***** Text block *****

It’s quite a compliment, to a dramatist, to say that I often found myself not just drawn to Nixon, but sometimes actively rooting for him against Frost, who until the film’s climactic third act comes off as a celebrity-obsessed smoothie in over his head against a formidable foe. The night before the first big interview, instead of going over strategy with his team of researchers, Frost heads off with his girlfriend to a movie premiere. It’s not the first time Morgan appears full of compassion for the less likable character in his story. He largely does the same thing in ‘The Queen,’ making Queen Elizabeth far more likable and full of flinty charm and Zen-like serenity than her public image. The same even goes for Idi Amin in ‘The Last King of Scotland,’ who is portrayed as far more complicated and vulnerable than the hideous monster of so many media accounts.

*****

Please answer from the film review excerpt above:
1. What does Frost do the night before the first big interview?
2. Which film by Morgan features Queen Elizabeth?
3. How is Idi Amin portrayed in "The Last King of Scotland"?

***** Data segment *****

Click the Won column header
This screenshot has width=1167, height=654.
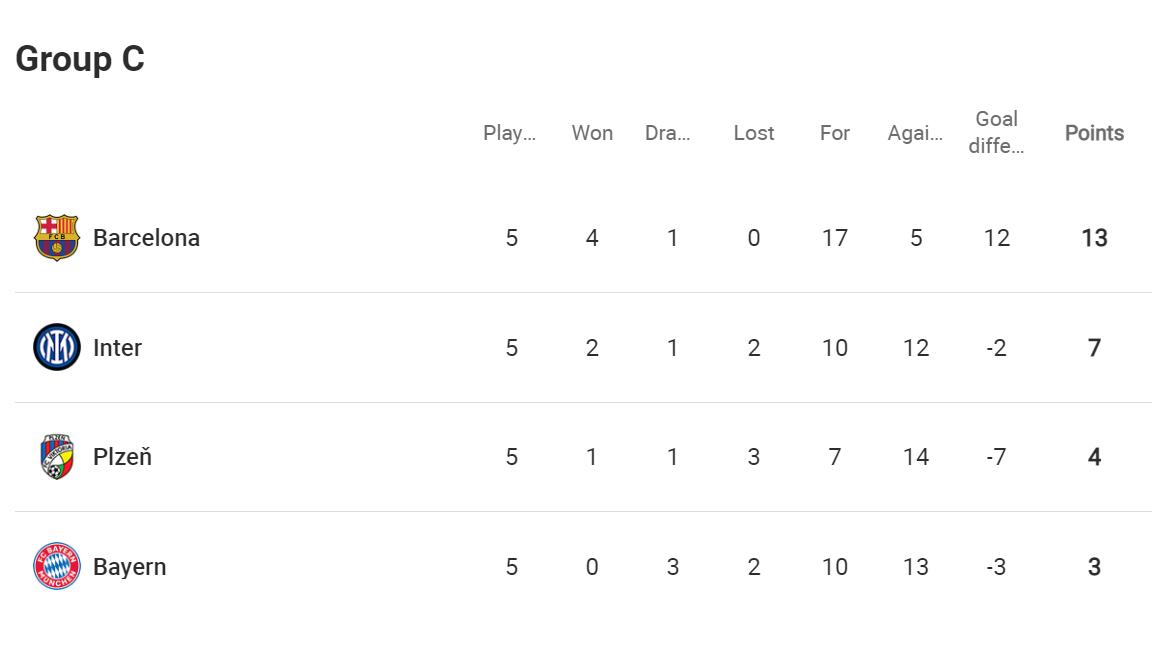click(x=592, y=133)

*****

Task result -
1. He goes with his girlfriend to a movie premiere instead of going over strategy with his researchers.
2. "The Queen."
3. As far more complicated and vulnerable than the hideous monster of many media accounts.